Why do people keep saying that Claude3 has been nerfed? Their CTO has said on Twitter multiple times that not a single byte has been changed since its launch, so I'm curious why I keep hearing this.
edit: having trouble finding the tweet I saw recently, it might have been from their lead engineer and not the CTO.
I suspect that there is some psychological effect going on where people adjust their expectations and start to be more open to noticing flaws after working with it for a while. Seems to be a recurring thing with most models.
It's likely true that they didn't change the model, same for the many claims of GPT-4 getting worse. But they do keep iterating a lot on the "safety" layers on top: classifiers to detect dangerous requests, the main system prompt...
But I also think it's partially a psychological phenomenon, just people getting used to the magic and finding more bad edge-cases as it is used more.
While I do think that many claims of GPT4 getting worse were subjective and incorrect, there certainly was an accidental nerfing of at least ChatGPT Plus, as confirmed by OpenAI releasing an update some months ago specifically acknowledging that it had become "more lazy" and the update was to rectify it.
(I think it was just the settings for how ChatGPT calls the GPT4 model, and not affecting use of GPT4 by API, though I may be misremembering.)
It is 100% possible for performance regressions to occur by changing the model pipeline and not the model itself. A system prompt is a part of said pipeline.
Absolutely! That was covered in the tweet link. If you're suggesting they're lying*, I'm happy to extract it and check.
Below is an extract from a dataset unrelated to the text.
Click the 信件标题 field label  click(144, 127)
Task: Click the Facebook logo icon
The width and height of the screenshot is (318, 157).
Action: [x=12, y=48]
* I don't think you are! I've looked up to you a lot over last year on LLMs btw, just vagaries of online communication, can't tell if you're ignoring the tweet & introducing me to idea of system prompts, or you're suspicious it changed recently. (in which case, I would want to show off my ability to extract system prompt to senpai :)
I was agreeing with the tweet and think Anthropic is being honest, my comment was more for posterity since not many people know the difference between models and pipelines.
You're right, that's a good point. It is possible to make a model dumber via quantization.
But even F16 -> llama.cpp Q4 (3.8 bits) has negligible perplexity loss.
Theoratically, a leading AI lab could quantize absurdly poorly after the initial release where they know they're going to have huge usage.
Theoratically, they could be lying even though they said nothing changed.
At that point, I don't think there's anything to talk about. I agree both of those things are theoratically possible. But it would be very unusual, 2 colossal screwups, then active lying, with many observers not leaking a word.
Why would the CTO/lead engineer admit that they nerfed the model even if they did? It’s all closed, how does admitting it benefit them? I would much rather trust the people using it everyday.
Beyond that, to people who interact with the models regularly the "nerf" issue is pretty obvious. It was pretty clear when a new model rollout caused ChatGPT4 to try and stick to the "leadup, answer, explanation" response model and also start to get lazy about longer responses.
I use claude3 opus daily and I haven't noticed a change in its outputs, I think it's more likely that there's a discontinuity in the inputs the user is providing to claude which is tipping it over a threshold into a response type they find incorrect.
When GPT4 got lobotomized, you had to work hard to avoid the new behavior, it popped up everywhere. People claiming claude got lobotomized seem to be cherry picking example.
Oh my bad, sorry, I misinterpreted your previous comment as meaning "it was obvious with GPT4 and therefore if people say the same about Claude 3 it must equally be obvious and true", rather than what you meant which was half the opposite.
edit: having trouble finding the tweet I saw recently, it might have been from their lead engineer and not the CTO.